Multi-Institutional Phase II Study of S-1 Monotherapy in Advanced Gastric Cancer with Pharmacokinetic and Pharmacogenomic Evaluations

^aCancer Metastasis Research Center, ^bBrain Korea 21 Project for Medical Science, and ^cDepartment of Internal Medicine, Yonsei University College of Medicine, Seoul, Korea; ^dDepartment of Internal Medicine, St. Vincent's Hospital, The Catholic University, Suwon, Korea; ^eDepartment of Hematology-Oncology, Ajou University School of Medicine, Suwon, Korea; ^fDepartment of Internal Medicine, Chungnam National University College of Medicine, Daejeon, Korea; ^gDepartment of Internal Medicine, Kyunghee University College of Medicine, Seoul, Korea; ^hDepartment of Internal Medicine, Eulji University School of Medicine, Seoul, Korea

Key Words.

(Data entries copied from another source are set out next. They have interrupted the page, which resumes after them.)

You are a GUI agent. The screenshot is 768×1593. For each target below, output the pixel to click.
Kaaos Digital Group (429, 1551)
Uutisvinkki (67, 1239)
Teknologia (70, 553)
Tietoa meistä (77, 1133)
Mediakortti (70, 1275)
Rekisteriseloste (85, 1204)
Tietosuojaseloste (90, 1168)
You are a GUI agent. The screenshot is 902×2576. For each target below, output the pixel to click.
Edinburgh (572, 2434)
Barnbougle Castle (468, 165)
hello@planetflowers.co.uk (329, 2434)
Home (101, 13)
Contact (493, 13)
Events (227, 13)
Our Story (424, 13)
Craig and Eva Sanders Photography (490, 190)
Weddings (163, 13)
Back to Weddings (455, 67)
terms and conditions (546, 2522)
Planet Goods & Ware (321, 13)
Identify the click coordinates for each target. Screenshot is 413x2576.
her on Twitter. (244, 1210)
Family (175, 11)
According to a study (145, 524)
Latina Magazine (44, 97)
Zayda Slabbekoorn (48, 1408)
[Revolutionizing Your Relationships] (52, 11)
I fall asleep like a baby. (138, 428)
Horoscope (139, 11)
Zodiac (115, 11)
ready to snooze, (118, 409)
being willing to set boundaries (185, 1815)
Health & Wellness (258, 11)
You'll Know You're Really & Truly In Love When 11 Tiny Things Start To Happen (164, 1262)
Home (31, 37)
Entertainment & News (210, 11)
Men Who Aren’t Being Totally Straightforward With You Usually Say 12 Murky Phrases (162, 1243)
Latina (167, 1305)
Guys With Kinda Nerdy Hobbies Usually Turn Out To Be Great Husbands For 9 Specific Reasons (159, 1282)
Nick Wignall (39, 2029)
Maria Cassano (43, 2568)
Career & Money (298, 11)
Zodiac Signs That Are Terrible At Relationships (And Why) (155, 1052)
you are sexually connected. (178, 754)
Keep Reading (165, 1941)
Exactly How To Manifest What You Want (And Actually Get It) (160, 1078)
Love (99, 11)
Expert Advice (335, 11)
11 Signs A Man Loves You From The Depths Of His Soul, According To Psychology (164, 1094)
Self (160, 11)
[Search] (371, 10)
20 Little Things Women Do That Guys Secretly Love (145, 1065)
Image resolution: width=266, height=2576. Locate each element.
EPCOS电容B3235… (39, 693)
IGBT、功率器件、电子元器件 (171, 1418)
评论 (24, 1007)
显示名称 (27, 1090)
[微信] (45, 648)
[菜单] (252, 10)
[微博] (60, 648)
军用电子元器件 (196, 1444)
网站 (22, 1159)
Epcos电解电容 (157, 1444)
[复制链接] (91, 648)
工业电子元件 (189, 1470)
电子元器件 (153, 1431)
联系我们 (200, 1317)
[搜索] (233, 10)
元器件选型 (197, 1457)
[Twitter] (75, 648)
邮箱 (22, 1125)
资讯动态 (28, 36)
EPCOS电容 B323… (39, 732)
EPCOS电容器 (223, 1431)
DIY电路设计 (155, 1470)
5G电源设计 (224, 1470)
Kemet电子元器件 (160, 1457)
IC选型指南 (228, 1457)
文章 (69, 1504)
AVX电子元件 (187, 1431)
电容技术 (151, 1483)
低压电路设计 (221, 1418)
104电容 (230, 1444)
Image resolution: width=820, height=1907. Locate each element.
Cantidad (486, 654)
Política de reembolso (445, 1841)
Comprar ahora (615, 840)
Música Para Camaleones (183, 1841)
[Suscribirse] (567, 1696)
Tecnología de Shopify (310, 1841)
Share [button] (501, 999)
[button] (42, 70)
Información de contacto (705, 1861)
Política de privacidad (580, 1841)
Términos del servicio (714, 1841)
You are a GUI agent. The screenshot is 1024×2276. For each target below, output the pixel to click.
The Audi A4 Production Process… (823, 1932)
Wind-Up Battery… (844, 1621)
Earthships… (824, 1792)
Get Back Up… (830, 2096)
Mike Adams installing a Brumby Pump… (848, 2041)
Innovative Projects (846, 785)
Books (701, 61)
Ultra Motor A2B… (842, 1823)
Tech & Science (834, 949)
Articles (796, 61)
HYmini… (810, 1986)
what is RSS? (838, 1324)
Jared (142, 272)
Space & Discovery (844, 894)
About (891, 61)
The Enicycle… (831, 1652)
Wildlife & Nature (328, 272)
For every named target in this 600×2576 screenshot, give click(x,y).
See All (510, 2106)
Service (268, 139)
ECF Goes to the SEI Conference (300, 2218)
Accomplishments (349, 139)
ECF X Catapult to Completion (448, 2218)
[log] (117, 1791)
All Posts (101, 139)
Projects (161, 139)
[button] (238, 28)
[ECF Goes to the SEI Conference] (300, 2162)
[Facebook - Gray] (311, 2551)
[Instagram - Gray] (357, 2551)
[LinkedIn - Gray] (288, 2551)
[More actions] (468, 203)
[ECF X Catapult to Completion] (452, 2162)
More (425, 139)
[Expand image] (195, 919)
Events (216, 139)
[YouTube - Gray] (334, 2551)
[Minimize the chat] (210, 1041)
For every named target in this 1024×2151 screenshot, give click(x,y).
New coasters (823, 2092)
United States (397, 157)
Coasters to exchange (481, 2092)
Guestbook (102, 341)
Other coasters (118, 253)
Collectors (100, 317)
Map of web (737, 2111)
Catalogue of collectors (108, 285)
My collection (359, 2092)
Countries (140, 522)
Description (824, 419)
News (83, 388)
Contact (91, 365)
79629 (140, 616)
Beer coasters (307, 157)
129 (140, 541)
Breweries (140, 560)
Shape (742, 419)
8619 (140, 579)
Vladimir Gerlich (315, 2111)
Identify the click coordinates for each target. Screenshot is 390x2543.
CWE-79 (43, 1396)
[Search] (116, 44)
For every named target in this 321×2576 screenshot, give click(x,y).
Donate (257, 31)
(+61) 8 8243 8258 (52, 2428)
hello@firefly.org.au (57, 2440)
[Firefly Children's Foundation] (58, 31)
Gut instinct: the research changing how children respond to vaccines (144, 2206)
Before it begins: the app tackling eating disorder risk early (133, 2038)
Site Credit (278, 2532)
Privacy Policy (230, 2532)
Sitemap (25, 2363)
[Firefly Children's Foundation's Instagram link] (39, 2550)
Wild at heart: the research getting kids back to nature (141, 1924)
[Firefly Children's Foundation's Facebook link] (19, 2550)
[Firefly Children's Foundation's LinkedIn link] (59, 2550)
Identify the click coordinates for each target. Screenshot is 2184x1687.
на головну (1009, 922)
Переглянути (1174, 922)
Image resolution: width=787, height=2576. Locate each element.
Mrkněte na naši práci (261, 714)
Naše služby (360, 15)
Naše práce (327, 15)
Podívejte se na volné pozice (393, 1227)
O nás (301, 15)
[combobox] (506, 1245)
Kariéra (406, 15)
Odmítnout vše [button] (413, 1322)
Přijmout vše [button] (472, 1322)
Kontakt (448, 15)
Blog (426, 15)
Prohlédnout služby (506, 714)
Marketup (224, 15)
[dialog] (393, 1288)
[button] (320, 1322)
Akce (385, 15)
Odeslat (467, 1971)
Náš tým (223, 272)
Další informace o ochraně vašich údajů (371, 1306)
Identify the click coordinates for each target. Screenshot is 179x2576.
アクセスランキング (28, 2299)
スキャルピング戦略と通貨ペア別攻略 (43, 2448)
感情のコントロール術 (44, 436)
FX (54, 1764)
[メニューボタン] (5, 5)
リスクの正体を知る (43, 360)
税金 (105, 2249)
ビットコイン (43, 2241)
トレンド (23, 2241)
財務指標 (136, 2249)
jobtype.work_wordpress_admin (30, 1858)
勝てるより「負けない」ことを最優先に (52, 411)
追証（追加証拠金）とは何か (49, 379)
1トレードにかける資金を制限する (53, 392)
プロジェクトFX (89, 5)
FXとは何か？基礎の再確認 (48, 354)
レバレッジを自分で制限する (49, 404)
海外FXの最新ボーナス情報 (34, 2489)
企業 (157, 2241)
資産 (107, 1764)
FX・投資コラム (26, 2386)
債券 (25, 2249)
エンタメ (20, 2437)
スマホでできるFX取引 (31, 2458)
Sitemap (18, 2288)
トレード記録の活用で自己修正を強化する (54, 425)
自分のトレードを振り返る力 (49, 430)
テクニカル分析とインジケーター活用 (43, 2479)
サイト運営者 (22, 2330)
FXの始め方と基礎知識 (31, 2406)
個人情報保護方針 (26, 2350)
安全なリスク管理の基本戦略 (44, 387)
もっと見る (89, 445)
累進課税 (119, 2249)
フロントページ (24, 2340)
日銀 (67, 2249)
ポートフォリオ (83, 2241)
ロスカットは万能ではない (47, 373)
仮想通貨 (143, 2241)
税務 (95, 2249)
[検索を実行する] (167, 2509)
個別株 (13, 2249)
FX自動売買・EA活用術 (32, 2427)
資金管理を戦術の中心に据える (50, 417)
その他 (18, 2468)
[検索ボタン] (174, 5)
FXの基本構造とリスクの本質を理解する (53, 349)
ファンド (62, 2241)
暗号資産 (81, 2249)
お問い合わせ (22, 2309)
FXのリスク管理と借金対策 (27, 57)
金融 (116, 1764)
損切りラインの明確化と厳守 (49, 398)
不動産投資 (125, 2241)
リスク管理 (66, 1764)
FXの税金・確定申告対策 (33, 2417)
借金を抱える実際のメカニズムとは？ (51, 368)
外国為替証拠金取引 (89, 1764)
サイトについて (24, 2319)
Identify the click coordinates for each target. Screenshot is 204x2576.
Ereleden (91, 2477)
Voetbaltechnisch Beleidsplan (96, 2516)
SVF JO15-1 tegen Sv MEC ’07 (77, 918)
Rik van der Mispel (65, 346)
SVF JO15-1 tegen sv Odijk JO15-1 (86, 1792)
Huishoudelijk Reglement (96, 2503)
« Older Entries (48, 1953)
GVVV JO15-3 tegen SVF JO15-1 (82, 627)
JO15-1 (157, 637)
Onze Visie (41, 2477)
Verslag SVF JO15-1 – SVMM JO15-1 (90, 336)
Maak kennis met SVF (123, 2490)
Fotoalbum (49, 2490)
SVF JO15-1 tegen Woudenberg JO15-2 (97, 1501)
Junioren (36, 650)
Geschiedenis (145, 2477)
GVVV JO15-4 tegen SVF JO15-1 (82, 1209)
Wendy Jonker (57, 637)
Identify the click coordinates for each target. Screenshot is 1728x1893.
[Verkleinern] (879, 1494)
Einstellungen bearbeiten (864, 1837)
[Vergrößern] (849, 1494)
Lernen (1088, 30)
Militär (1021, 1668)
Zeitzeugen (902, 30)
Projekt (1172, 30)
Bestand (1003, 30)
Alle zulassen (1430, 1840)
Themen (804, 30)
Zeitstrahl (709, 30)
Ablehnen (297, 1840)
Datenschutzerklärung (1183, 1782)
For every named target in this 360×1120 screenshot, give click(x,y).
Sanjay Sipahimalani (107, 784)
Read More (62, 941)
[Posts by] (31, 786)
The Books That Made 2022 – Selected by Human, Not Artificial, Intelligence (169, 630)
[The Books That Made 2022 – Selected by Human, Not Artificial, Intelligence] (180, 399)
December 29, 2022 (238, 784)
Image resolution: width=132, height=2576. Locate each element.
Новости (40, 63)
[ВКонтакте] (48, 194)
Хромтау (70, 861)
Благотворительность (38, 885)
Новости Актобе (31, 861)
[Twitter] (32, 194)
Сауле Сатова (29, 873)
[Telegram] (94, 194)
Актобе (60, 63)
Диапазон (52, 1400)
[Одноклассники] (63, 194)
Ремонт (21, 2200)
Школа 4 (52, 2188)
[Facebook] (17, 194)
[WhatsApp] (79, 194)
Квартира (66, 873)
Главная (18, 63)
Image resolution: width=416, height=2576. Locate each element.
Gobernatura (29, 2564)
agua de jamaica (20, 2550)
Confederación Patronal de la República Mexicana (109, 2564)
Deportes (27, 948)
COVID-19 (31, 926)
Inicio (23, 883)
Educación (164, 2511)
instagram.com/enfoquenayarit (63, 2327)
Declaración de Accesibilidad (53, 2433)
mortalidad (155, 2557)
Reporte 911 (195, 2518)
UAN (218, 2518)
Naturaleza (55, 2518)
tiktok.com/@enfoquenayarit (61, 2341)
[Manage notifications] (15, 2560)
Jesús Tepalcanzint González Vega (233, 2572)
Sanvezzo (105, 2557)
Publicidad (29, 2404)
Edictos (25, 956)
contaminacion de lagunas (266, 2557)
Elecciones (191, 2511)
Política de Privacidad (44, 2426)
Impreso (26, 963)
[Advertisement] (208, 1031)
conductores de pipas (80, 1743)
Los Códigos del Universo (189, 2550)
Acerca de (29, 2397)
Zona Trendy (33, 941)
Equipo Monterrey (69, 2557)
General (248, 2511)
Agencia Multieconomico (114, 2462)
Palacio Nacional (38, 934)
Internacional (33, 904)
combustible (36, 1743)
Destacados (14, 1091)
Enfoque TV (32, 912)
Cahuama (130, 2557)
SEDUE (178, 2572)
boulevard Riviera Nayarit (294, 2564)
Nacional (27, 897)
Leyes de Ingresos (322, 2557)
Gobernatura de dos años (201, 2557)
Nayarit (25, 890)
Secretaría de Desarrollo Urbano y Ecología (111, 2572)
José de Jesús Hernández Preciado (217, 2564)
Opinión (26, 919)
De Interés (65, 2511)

S-1 • Advanced gastric cancer • Predictive marker • Pharmacokinetics • Pharmacogenomics

Correspondence: Hyun Cheol Chung, M.D., Ph.D., Yonsei Cancer Center, Yonsei University College of Medicine, 134, Shinchon-Dong, Seodaemun-Ku, CPO Box 8044, Seoul, 120-752, Korea. Telephone: 82-2-2228-8041; Fax: 82-2-362-5592; e-mail: unchung8{at}yumc.yonsei.ac.kr

This study describes the first phase II study of S-1, a novel oral fluoropyrimidine, in a non-Japanese Asian population with advanced gastric cancer. S-1 was administered twice daily for 28 days every 6 weeks. A pharmacokinetic study was performed on day 28 of cycles 1 and 3. Genomic DNA from peripheral mononuclear cells was analyzed using a cDNA microarray-based comparative genomic hybridization (CGH) method. Thirty-one patients were initially given a dose of 35 mg/m² twice daily (bid) (group 1); then, the protocol was amended by increasing the dose to 40 mg/m² bid for an additional 31 patients (group 2) because of good tolerability to S-1. The overall response rate was 19.3% (95% confidence interval, 9.2%–29.5%). Over a median follow-up duration of 265 days, the median time to progression and overall survival time were 126 and 264 days, respectively. The 1-year survival rate was 34%. There was no grade 4 toxicity and the major adverse event was anemia. Pharmacokinetic parameters were similar to those of the previous Japanese reports. Microarray CGH identified 18 genes with copy number changes that were associated with hemoglobin reduction with S-1 treatment. A logistic regression analysis, integrating one clinical parameter (initial hemoglobin level) combined with three genetic copy number variations (HIST1H2BL, C10orf127, and XPNPEP2), provided a predictive model for the development of severe hemoglobin reduction. In conclusion, this study showed the feasibility of using S-1 at 35 mg/m² bid in gastric cancer. We suggest that the pharmacogenomic markers identified in this study may be potential candidates for predicting anemia after S-1 treatment.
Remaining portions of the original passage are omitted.